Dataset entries
....

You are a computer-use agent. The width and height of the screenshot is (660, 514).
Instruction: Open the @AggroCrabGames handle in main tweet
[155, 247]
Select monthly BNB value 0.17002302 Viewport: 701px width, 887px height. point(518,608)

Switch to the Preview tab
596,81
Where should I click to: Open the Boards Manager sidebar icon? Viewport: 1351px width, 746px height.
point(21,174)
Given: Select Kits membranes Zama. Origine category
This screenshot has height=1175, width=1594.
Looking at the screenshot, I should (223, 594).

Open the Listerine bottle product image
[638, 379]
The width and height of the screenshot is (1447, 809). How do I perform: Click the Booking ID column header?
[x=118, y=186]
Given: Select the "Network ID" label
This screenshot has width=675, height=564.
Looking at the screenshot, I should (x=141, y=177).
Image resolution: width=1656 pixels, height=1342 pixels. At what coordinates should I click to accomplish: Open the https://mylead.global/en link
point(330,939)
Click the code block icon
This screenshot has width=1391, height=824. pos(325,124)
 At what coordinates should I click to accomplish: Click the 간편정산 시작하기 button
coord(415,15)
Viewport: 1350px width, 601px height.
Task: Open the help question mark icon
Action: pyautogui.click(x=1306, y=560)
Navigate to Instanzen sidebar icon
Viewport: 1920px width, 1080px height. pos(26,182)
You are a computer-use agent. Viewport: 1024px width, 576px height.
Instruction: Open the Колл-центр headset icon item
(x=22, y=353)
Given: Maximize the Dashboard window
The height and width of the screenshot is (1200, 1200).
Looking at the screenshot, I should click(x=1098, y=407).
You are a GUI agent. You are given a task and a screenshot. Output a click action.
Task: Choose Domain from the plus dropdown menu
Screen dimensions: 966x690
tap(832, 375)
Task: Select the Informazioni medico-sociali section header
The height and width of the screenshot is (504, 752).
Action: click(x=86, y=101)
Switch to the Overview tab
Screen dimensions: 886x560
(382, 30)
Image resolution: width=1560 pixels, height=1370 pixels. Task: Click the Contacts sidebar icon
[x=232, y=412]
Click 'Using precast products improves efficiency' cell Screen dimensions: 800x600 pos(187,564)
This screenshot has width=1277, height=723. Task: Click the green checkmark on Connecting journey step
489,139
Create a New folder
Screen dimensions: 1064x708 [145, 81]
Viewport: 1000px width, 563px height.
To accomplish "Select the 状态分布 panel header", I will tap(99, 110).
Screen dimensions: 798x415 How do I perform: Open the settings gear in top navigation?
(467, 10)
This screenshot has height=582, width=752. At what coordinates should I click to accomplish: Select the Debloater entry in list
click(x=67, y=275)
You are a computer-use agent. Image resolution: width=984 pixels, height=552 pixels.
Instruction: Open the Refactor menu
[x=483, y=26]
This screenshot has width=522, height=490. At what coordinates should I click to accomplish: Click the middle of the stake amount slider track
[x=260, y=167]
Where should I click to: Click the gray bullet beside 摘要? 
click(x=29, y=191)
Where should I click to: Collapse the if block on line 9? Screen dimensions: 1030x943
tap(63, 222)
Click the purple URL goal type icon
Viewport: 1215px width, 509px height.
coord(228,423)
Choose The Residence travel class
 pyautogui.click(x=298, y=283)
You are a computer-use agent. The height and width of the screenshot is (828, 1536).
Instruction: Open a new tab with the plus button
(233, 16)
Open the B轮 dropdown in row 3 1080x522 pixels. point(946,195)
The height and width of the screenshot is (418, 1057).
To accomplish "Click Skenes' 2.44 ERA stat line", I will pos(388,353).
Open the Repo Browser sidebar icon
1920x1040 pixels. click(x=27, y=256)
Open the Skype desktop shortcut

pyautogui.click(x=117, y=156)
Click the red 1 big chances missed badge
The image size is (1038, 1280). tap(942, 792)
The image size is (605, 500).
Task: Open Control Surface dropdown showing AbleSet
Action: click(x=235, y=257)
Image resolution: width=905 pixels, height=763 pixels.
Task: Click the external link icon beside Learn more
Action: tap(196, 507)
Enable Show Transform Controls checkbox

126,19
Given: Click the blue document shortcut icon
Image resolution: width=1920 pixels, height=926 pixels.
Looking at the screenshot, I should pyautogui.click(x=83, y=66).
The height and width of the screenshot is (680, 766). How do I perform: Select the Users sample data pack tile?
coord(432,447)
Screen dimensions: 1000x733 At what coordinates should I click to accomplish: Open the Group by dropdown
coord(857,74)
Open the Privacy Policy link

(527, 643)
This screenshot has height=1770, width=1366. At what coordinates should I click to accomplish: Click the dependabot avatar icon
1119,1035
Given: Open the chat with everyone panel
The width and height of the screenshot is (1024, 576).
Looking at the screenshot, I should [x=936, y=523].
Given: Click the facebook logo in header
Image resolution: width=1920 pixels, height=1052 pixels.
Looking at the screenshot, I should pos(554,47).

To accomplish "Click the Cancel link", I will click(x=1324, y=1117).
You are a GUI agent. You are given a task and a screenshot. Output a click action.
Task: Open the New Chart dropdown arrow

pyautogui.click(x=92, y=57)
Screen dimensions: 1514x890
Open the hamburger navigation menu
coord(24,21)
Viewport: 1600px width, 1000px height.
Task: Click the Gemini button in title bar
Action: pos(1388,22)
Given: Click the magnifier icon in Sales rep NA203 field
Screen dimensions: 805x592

....

The entries above must be retyped exactly, down to the last character.

You are a computer-use agent. The width and height of the screenshot is (660, 514).
Instruction: Open the @AggroCrabGames handle in main tweet
[155, 247]
Select monthly BNB value 0.17002302 Viewport: 701px width, 887px height. point(518,608)

Switch to the Preview tab
596,81
Where should I click to: Open the Boards Manager sidebar icon? Viewport: 1351px width, 746px height.
point(21,174)
Given: Select Kits membranes Zama. Origine category
This screenshot has height=1175, width=1594.
Looking at the screenshot, I should (223, 594).

Open the Listerine bottle product image
[638, 379]
The width and height of the screenshot is (1447, 809). How do I perform: Click the Booking ID column header?
[x=118, y=186]
Given: Select the "Network ID" label
This screenshot has width=675, height=564.
Looking at the screenshot, I should (x=141, y=177).
Image resolution: width=1656 pixels, height=1342 pixels. At what coordinates should I click to accomplish: Open the https://mylead.global/en link
point(330,939)
Click the code block icon
This screenshot has width=1391, height=824. pos(325,124)
 At what coordinates should I click to accomplish: Click the 간편정산 시작하기 button
coord(415,15)
Viewport: 1350px width, 601px height.
Task: Open the help question mark icon
Action: pyautogui.click(x=1306, y=560)
Navigate to Instanzen sidebar icon
Viewport: 1920px width, 1080px height. pos(26,182)
You are a computer-use agent. Viewport: 1024px width, 576px height.
Instruction: Open the Колл-центр headset icon item
(x=22, y=353)
Given: Maximize the Dashboard window
The height and width of the screenshot is (1200, 1200).
Looking at the screenshot, I should click(x=1098, y=407).
You are a GUI agent. You are given a task and a screenshot. Output a click action.
Task: Choose Domain from the plus dropdown menu
Screen dimensions: 966x690
tap(832, 375)
Task: Select the Informazioni medico-sociali section header
The height and width of the screenshot is (504, 752).
Action: click(x=86, y=101)
Switch to the Overview tab
Screen dimensions: 886x560
(382, 30)
Image resolution: width=1560 pixels, height=1370 pixels. Task: Click the Contacts sidebar icon
[x=232, y=412]
Click 'Using precast products improves efficiency' cell Screen dimensions: 800x600 pos(187,564)
This screenshot has width=1277, height=723. Task: Click the green checkmark on Connecting journey step
489,139
Create a New folder
Screen dimensions: 1064x708 [145, 81]
Viewport: 1000px width, 563px height.
To accomplish "Select the 状态分布 panel header", I will tap(99, 110).
Screen dimensions: 798x415 How do I perform: Open the settings gear in top navigation?
(467, 10)
This screenshot has height=582, width=752. At what coordinates should I click to accomplish: Select the Debloater entry in list
click(x=67, y=275)
You are a computer-use agent. Image resolution: width=984 pixels, height=552 pixels.
Instruction: Open the Refactor menu
[x=483, y=26]
This screenshot has width=522, height=490. At what coordinates should I click to accomplish: Click the middle of the stake amount slider track
[x=260, y=167]
Where should I click to: Click the gray bullet beside 摘要? 
click(x=29, y=191)
Where should I click to: Collapse the if block on line 9? Screen dimensions: 1030x943
tap(63, 222)
Click the purple URL goal type icon
Viewport: 1215px width, 509px height.
coord(228,423)
Choose The Residence travel class
 pyautogui.click(x=298, y=283)
You are a computer-use agent. The height and width of the screenshot is (828, 1536).
Instruction: Open a new tab with the plus button
(233, 16)
Open the B轮 dropdown in row 3 1080x522 pixels. point(946,195)
The height and width of the screenshot is (418, 1057).
To accomplish "Click Skenes' 2.44 ERA stat line", I will pos(388,353).
Open the Repo Browser sidebar icon
1920x1040 pixels. click(x=27, y=256)
Open the Skype desktop shortcut

pyautogui.click(x=117, y=156)
Click the red 1 big chances missed badge
The image size is (1038, 1280). tap(942, 792)
The image size is (605, 500).
Task: Open Control Surface dropdown showing AbleSet
Action: click(x=235, y=257)
Image resolution: width=905 pixels, height=763 pixels.
Task: Click the external link icon beside Learn more
Action: tap(196, 507)
Enable Show Transform Controls checkbox

126,19
Given: Click the blue document shortcut icon
Image resolution: width=1920 pixels, height=926 pixels.
Looking at the screenshot, I should pyautogui.click(x=83, y=66).
The height and width of the screenshot is (680, 766). How do I perform: Select the Users sample data pack tile?
coord(432,447)
Screen dimensions: 1000x733 At what coordinates should I click to accomplish: Open the Group by dropdown
coord(857,74)
Open the Privacy Policy link

(527, 643)
This screenshot has height=1770, width=1366. At what coordinates should I click to accomplish: Click the dependabot avatar icon
1119,1035
Given: Open the chat with everyone panel
The width and height of the screenshot is (1024, 576).
Looking at the screenshot, I should [x=936, y=523].
Given: Click the facebook logo in header
Image resolution: width=1920 pixels, height=1052 pixels.
Looking at the screenshot, I should pos(554,47).

To accomplish "Click the Cancel link", I will click(x=1324, y=1117).
You are a GUI agent. You are given a task and a screenshot. Output a click action.
Task: Open the New Chart dropdown arrow

pyautogui.click(x=92, y=57)
Screen dimensions: 1514x890
Open the hamburger navigation menu
coord(24,21)
Viewport: 1600px width, 1000px height.
Task: Click the Gemini button in title bar
Action: pos(1388,22)
Given: Click the magnifier icon in Sales rep NA203 field
Screen dimensions: 805x592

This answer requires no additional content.